In der Präambel des „Arbeitsplanes“, der im Juni den in Paris versammelten Delegationen vorgelegt wurde, stehen, besonders hervorgehoben, die folgenden Worte: „Die Bildung Europas läßt sich nur durch konkrete Taten, die vorerst eine wahre Gemeinschaft schaffen, und durch die Aufstellung gemeinsamer Grundlagen für die wirtschaftliche Entwicklung verwirklichen.“ Die Präambel unterstreicht ferner die Bemühungen, „durch die Ausweitung der Grund-Industrien zur Erhöhung des Lebensstandards und zum Fortschritt der Friedensarbeit beizutragen.“

– In diesen? Geist hat auch Belgien am 9. Mai den Vorschlag Robert Schumans gehört und ihm sofort zugestimmt. In diesem selben Geist hat die belgische Delegation an den Arbeiten in Paris teilgenommen. Es ist der gleiche Geist, den Belgien heute sich in dem ersten Entwurf des Schuman-Planes wiederzufinden bemüht.

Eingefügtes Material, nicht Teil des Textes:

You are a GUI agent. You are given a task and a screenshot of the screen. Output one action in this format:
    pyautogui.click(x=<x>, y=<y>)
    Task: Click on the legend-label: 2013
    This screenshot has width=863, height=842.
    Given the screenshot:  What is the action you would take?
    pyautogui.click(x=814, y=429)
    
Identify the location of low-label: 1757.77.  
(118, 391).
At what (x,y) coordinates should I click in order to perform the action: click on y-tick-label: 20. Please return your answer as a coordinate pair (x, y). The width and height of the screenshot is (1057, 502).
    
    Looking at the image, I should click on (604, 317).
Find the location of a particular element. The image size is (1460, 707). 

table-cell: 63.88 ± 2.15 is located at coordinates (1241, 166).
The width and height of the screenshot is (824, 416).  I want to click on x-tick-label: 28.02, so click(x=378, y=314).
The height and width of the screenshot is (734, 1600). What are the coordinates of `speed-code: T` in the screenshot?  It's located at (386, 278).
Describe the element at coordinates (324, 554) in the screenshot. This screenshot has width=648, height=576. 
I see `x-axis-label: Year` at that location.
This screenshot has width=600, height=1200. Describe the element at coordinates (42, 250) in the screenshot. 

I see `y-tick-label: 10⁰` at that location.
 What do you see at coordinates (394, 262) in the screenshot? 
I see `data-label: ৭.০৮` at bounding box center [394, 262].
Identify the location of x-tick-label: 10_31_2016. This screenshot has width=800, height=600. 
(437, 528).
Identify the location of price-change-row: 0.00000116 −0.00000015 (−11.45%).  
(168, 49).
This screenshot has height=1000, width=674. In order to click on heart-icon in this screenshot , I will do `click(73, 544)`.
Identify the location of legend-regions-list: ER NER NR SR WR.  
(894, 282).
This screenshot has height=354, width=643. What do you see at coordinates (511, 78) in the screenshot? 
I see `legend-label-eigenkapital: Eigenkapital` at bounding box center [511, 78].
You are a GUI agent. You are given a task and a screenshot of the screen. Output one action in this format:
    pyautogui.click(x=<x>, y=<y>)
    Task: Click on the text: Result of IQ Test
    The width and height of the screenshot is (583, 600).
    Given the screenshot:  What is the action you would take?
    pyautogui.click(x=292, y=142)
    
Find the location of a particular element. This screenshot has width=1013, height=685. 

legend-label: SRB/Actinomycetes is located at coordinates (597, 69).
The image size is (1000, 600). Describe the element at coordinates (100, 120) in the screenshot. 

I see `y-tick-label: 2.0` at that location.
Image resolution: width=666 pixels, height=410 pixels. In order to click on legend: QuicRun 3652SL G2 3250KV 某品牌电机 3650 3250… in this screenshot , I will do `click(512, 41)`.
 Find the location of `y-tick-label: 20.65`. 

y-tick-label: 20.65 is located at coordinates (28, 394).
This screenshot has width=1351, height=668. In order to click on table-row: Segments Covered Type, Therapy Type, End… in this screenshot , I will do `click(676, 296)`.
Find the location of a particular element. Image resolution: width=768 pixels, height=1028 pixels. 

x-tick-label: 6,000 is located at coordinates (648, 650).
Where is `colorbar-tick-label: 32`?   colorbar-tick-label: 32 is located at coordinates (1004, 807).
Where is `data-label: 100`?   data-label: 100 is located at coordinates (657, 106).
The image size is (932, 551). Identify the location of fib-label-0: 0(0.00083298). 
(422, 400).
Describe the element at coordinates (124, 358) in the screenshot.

Gestehen wir es gleich: zwischen dem Geist und dem Buchstaben des im Entwurf befindlichen Planes bemerkt man derartige Unstimmigkeiten, daß man fast geneigt ist, skeptisch zu werden.

Selbstverständlich darf man bei einem Plan von derartigem Umfang – nach Abschluß der gröbsten Vorarbeiten, die keineswegs ein letztes Ausfeilen darstellen – nicht allzu sehr erstaunt sein, wenn der Weg zwischen Wille und Tat weit ist. Deshalb werden alle Menschen mit ausgeglichener Geisteshaltung weder eine extreme Haltung, dafür einnehmen, noch eine extreme Haltung dagegen billigen. Sie werden, vielmehr verlangen, daß man sich durch besseres Wollen und reifere Überlegungen bemüht, wenigstens eine vorbereitende Lösung zu finden, die der Mühe wert ist, mit verhältnismäßig guten Chancen versucht zu werden – auch wenn man nicht gleich auf den ersten Schlag zu dem Regime kommt, das man erwünscht. Zwischen allem und nichts ist Platz für etwas: für ein Erfordernis der Klugheit. Es obliegt den Fachleuten, zu entdecken, was dort vorhanden ist.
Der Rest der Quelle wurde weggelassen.